>> BEGIN Excerpted text
Events: The 4th pillar of Booking.com’s Observability platform

TL;DR: Metrics, Logs and Traces are three main pillars of observability. At Booking.com, we majorly use Booking.com’s Events , a proprietary solution developed in-house, to generate traces, logs and most of the metrics to fulfil the majority of our observability needs, and we handle tens of millions of Events per second.

Booking.com has distributed services running across a hybrid cloud and each one serves different purpose. For example “Service A” takes care of order processing, “Service B” of inventory etc. All services need observability to examine their availability and performance.

What are Events at Booking.com?

The main building block of the Booking.com Events is an Event. An Event is a key-value structure that contains a lot of information about a particular unit of work.

For example, an HTTP request would contain a set of all warnings/errors generated during the request processing. It can include performance information, such as the duration of the request, the number of database queries and their latency, also enabled A/B experiments, application-specific information, etc.

An Event snippet would look like this

{
"availability_zone" : "london",
"created_epoch": "1660548925.3674",
"Service_name": "service A",
"git_commit_sha": "..", …

}

At a first glance, it may resemble a structured log, though Events have some important differences.

Log messages usually focus on a single info/warn/error message, potentially with some context metadata attached to it. While an Event accumulates information over an extended period from various functions within the work unit.

Why does Booking.com use Events?

Events allow having a full context about user input, performance characteristics, runtime environment, etc. about a given unit of work (HTTP request, cronjob, etc). This information is later used to generate classical observability pillars like metrics, logs and traces. It also allows running analytics queries over the Events data.

Events help uncover various questions that require the involvement of different interconnected systems. For example, if we detect errors during the flight booking process, from the Events we can determine if these errors are affecting a particular group of users, if they are caused by bots, or if they are related to ongoing experiments on our site, and more.

The rich context of Events allows us to retrieve information which spans across multiple software components in the Booking.com ecosystem.

How do we use the Events to support observability needs?

Events are sent from applications to Kafka. Those Events are then consumed to generate Metrics, Logs and traces.

On a high level, in Kubernetes, the application creates Events using the ‘Events library’. The library sends the Events to the Event-proxy daemon running on the host machine. It does 3 important things:

It enriches the Event with various metadata. e.g. adding the physical host where it received the Events.
It routes the Events to different Kafka topics based on the custom routing specified. e.g. sending all the Events from the order service to the order Kafka topic.
It splits a single incoming Kafka message to multiple small Kafka messages for effective consumption.
>> END Excerpted text
>> BEGIN Data to process
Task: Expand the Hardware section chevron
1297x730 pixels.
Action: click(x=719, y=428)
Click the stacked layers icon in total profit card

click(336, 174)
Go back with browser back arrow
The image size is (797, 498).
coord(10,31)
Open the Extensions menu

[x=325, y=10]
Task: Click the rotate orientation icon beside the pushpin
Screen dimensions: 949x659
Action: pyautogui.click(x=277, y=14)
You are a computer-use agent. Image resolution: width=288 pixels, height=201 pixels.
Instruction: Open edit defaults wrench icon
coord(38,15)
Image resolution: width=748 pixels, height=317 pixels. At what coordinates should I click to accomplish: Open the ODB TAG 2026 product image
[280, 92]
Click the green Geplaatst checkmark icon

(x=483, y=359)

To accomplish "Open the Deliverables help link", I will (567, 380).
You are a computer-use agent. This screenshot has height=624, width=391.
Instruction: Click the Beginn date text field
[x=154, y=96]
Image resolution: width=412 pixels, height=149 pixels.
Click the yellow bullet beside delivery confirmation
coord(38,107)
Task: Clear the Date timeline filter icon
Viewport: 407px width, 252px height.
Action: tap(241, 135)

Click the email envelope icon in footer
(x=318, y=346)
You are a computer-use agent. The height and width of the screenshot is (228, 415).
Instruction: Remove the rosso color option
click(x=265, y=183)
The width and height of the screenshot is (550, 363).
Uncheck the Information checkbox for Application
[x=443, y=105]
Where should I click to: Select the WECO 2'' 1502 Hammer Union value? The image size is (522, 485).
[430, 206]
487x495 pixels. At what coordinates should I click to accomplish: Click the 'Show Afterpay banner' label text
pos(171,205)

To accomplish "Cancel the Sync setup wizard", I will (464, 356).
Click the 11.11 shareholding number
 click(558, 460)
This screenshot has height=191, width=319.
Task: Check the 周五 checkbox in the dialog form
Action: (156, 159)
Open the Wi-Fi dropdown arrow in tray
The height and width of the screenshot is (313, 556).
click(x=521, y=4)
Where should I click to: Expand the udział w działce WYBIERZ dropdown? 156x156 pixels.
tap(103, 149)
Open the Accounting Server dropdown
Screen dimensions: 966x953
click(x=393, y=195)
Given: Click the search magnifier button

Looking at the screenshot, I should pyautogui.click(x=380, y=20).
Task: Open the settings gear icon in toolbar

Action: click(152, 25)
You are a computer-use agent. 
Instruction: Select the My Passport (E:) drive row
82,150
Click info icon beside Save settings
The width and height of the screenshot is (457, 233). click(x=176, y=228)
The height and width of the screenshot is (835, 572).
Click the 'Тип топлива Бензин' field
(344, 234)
>> END Data to process
(Problems to work on):
a - Could you transcribe the records from the line with "You are a computer-use agent. This" to the line with "click(x=521, y=4)", including both of those lines?
b - Can you go on with the piece about Booking.com's Events from the point where it stops?

(Task results):
a -
You are a computer-use agent. This screenshot has height=624, width=391.
Instruction: Click the Beginn date text field
[x=154, y=96]
Image resolution: width=412 pixels, height=149 pixels.
Click the yellow bullet beside delivery confirmation
coord(38,107)
Task: Clear the Date timeline filter icon
Viewport: 407px width, 252px height.
Action: tap(241, 135)

Click the email envelope icon in footer
(x=318, y=346)
You are a computer-use agent. The height and width of the screenshot is (228, 415).
Instruction: Remove the rosso color option
click(x=265, y=183)
The width and height of the screenshot is (550, 363).
Uncheck the Information checkbox for Application
[x=443, y=105]
Where should I click to: Select the WECO 2'' 1502 Hammer Union value? The image size is (522, 485).
[430, 206]
487x495 pixels. At what coordinates should I click to accomplish: Click the 'Show Afterpay banner' label text
pos(171,205)

To accomplish "Cancel the Sync setup wizard", I will (464, 356).
Click the 11.11 shareholding number
 click(558, 460)
This screenshot has height=191, width=319.
Task: Check the 周五 checkbox in the dialog form
Action: (156, 159)
Open the Wi-Fi dropdown arrow in tray
The height and width of the screenshot is (313, 556).
click(x=521, y=4)

b -
For brevity, other compute platforms are excluded in the picture:

Bare-metal servers — Yes, we do have them! Their Events setup design is quite similar to the Kubernetes platform.
Cloud native compute — Cloud-native computing does not use the Events system; instead, it uses OpenTelemetry and cloud-native observability. For instance, cloud-native serverless platforms like Lambda use CloudWatch.

The Event-proxy then sends Events to Kafka clusters. Several ‘Event consumers’ start consuming those Kafka messages and serving different purposes.

Let me brief you about 3 important Events consumers.

Distributed Tracing Consumer: It handles distributed tracing in Booking.com, by uploading the spans to our partner, Honeycomb.
APM generator: This consumer generates different APM (application performance monitoring) metrics and stores them in Graphite. e.g. distinct count of actions for each application, failure http percentile.
Failed Event Processor: This consumer is interested only in Events with errors and warnings and writes them to ElasticSearch. Those errors and warnings serve the debugging purposes for the developer community in the company.

Okay, what’s next?

Events are great, it fulfils most of our observability needs. However, there are a couple of major challenges with the Events.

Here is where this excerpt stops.